1. raise awareness and develop appreciation for the profoundly qualitative in architecture;
2. improve our understanding of both the ordinary and the extroardinary in architectural phenomenology, and in so doing;
3. assist in the planning and design of environments that foster strong aesthetic experiences.

 Architectural Live research pursues these goals by

1. studying non-dual aesthetic events. Trust worthy testimonies of extraordinary architectural experiences consistently describe situations involving no separation between subject and object and felt as unifying, intimate, and even transcendental identifications of self and other.[2]
2. developing a complete and well balanced phenomenological account of architecture that coordinates first, second, and third-person experiences. [3] Architecture is ordinarily experienced in third-person, that is, as an “it” fundamentally different from “me” and from which “I” am perceptually, emotionally, and intellectually detached. Traditional phenomenological methods enable us to move from such limiting and instrumentalist view of architecture (an “it”) to one of materialized intentionality that actively interacts with us in a meaningful and experiential conversation (a “you”, second-person). Yet, there is one more shift possible:  from second to first-person experience. This final phenomenological move implies the total identification of self and other (i.e., the building), an event in which subject and object are merged into one (I=you=it). Thus far, these three very distinct phenomenological outlooks have remained disconnected.
3. examining the role of the built environment as a potential gate to transcendental insights and phenomenologies.

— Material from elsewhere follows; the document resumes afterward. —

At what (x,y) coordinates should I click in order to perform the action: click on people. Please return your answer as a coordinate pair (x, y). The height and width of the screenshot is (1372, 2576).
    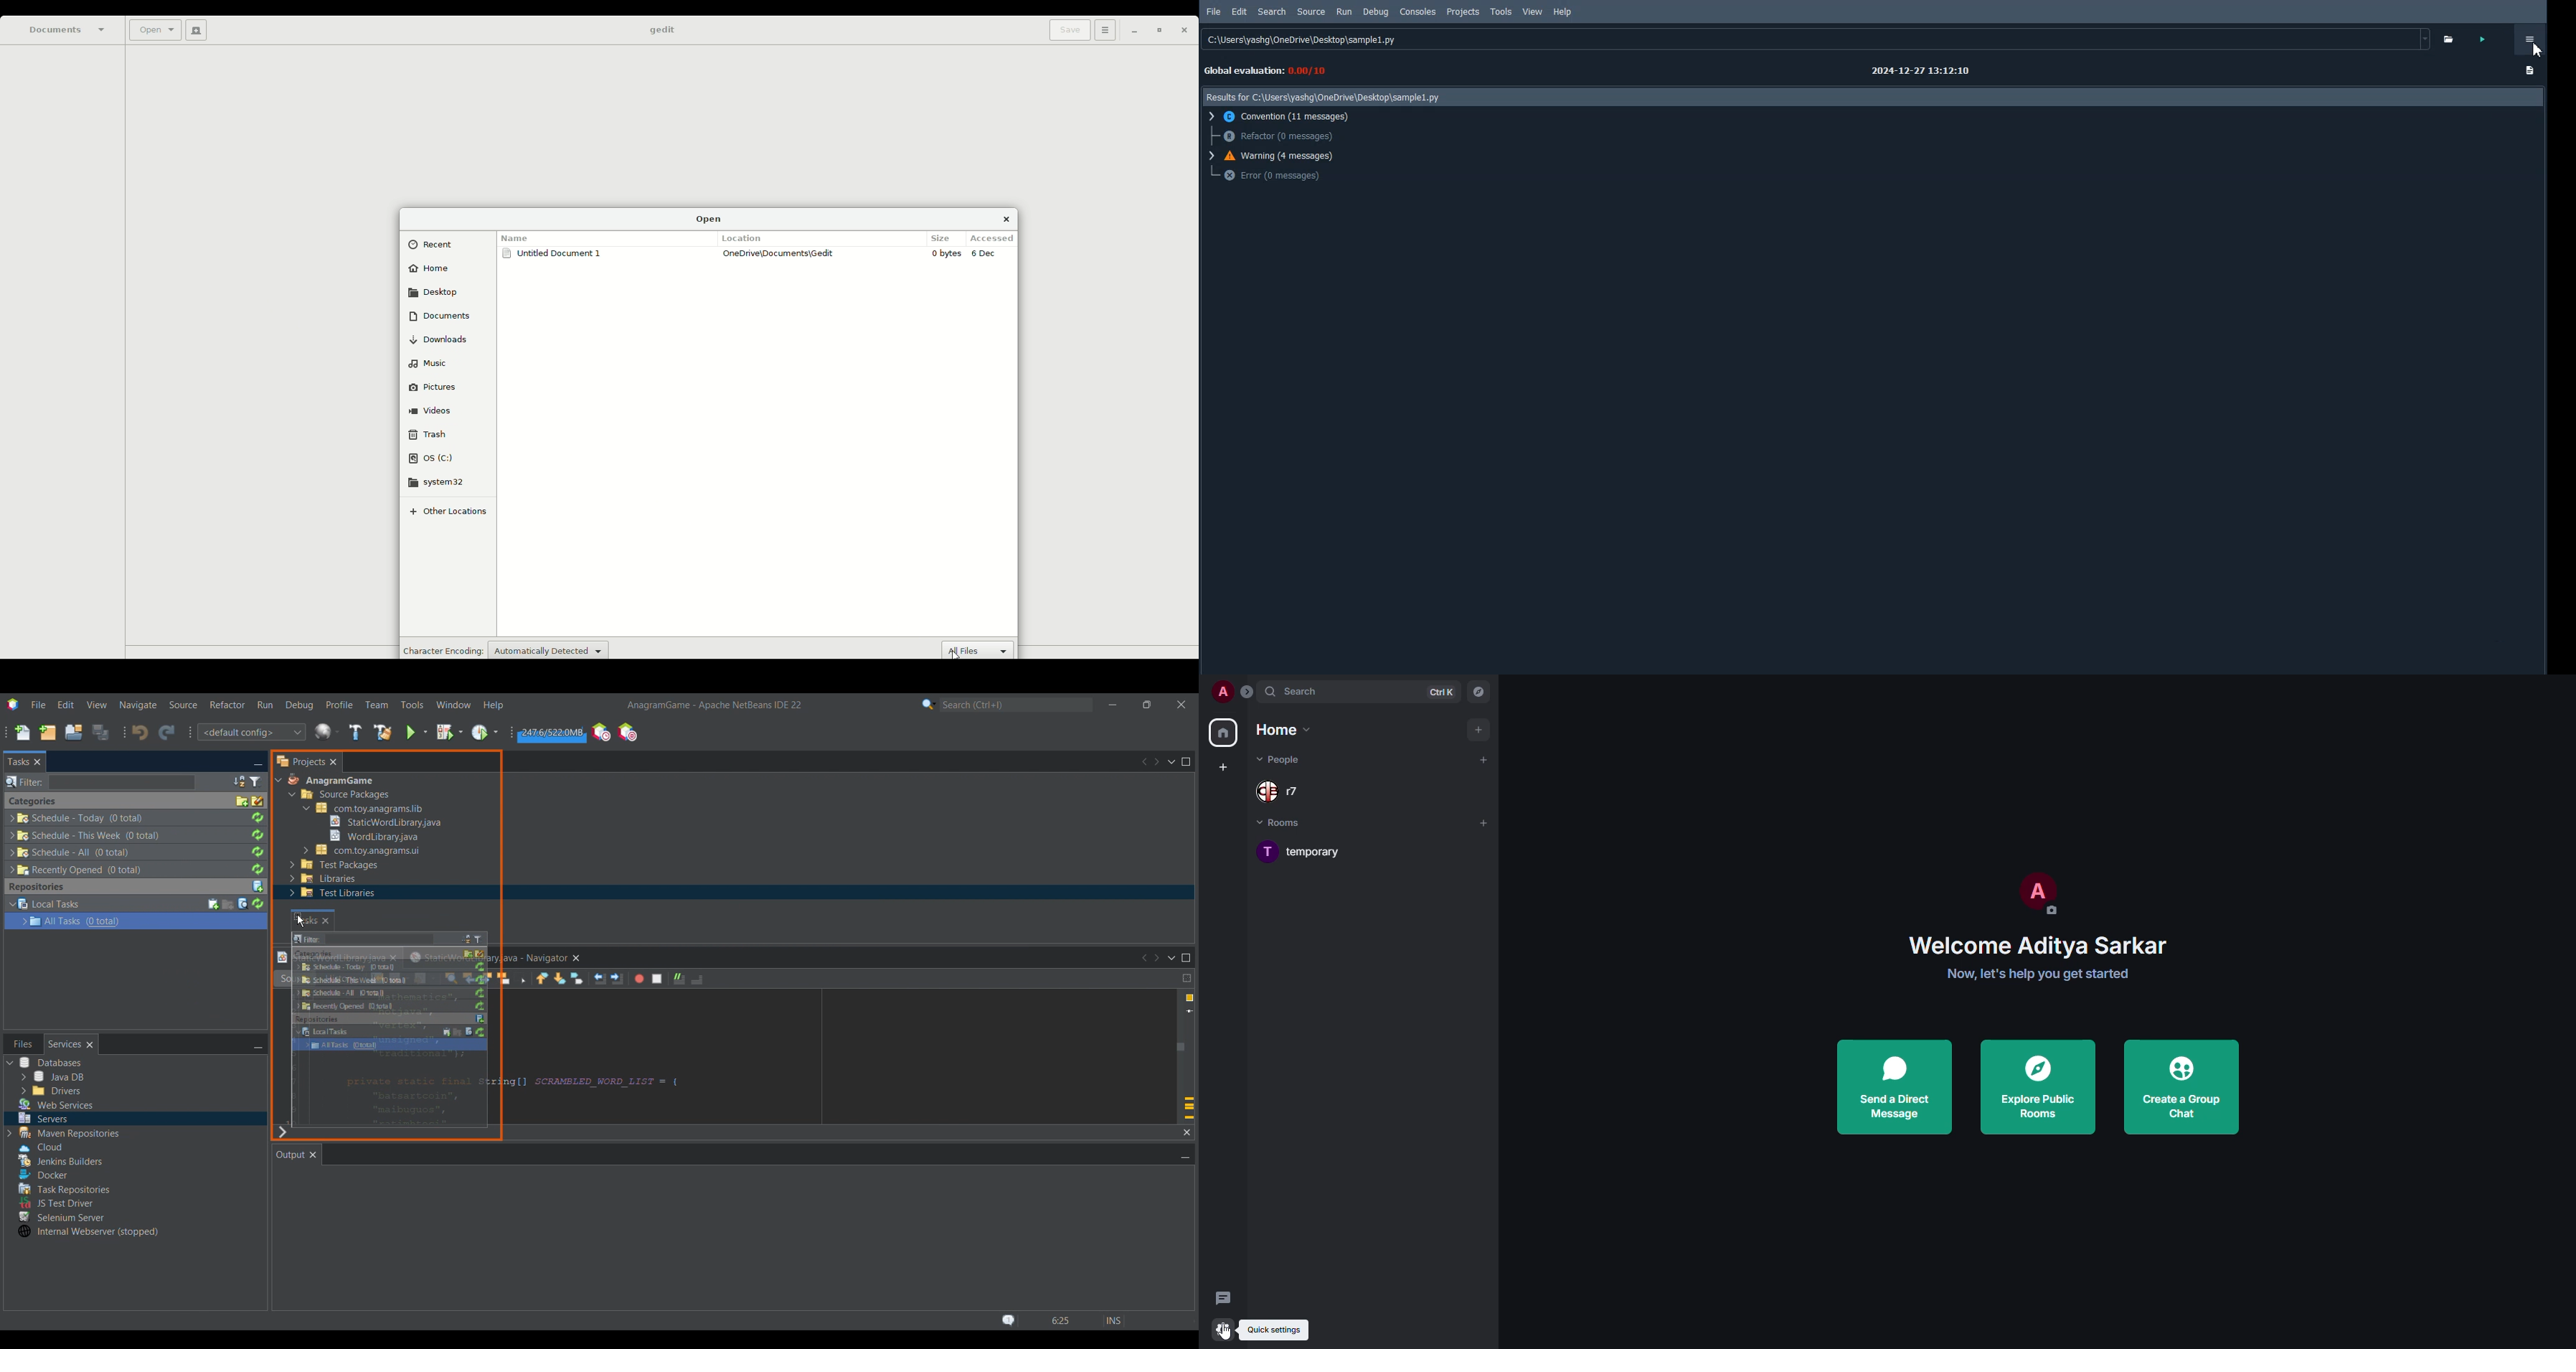
    Looking at the image, I should click on (1279, 791).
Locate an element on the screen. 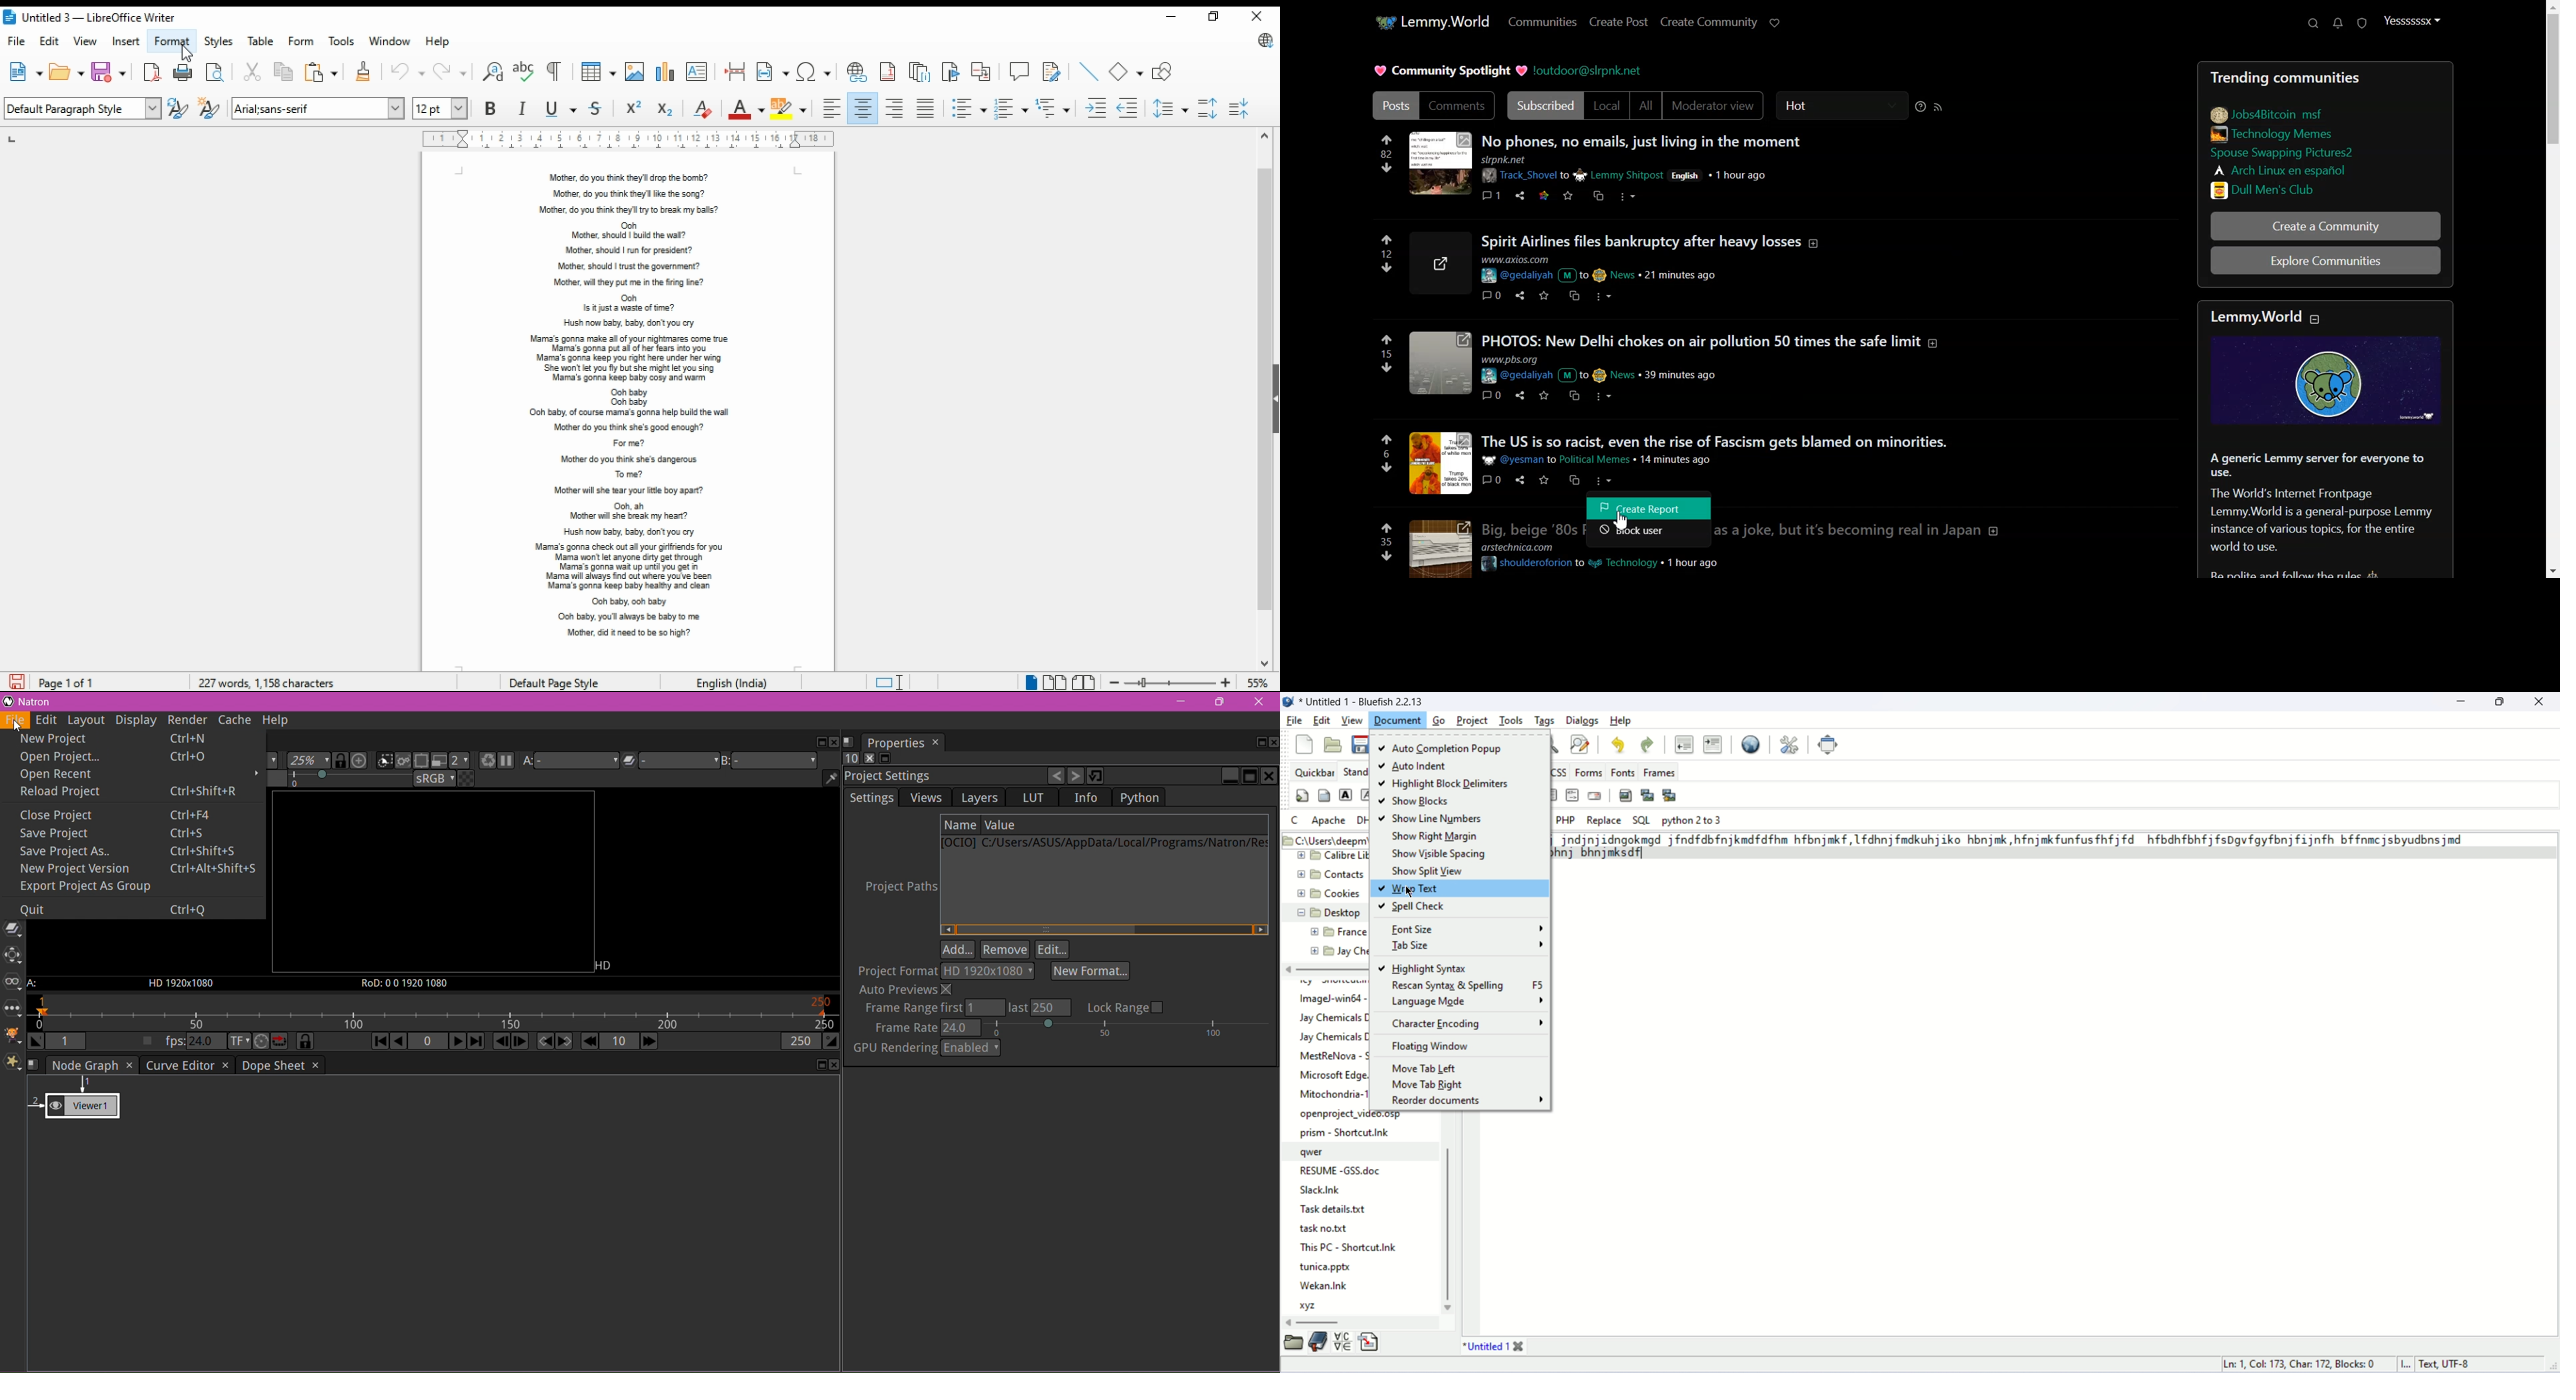 The image size is (2576, 1400). link is located at coordinates (2269, 113).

(c) copyright Julio Bermudez 2007-2016

[1] Many agree with this statement. For instance: “By delight … Vitruvius seems to be intuiting a building’s ability to not only provide shelter but, also, to elevate the human spirit … Delight is the most important of Vitruvius’s trinity but it is the hardest to define. In the end, we can only say that to become architecture, a building must reimagine the way that we inhabit the earth and, in so doing, it must convince us with its beauty.” (from the Austin E. Knowlton School of Architecture – Ohio State University website: accessed 10/17/2007). This file / web location is no longer available in Jan 2016.

[2] For example, Claudio Silvestrin (1999) puts like this: “When one actually sees the solidity of a mountain or the vastness of the sea, when one comes upon it suddenly, there it is in its monolithic presence.  Everything, including one’s own ego, has been pushed aside, except the majesty of that mountain or that sea. Such a sight absorbs you completely —it is beauty itself. If you are fortunate enough, think of a building that absorbs you with the same intensity —that building I call architecture: the others are nothing but edifices.”

[3] I am here using philosopher Ken Wilber’s theory of first, second, and third person phenomenologies (2000).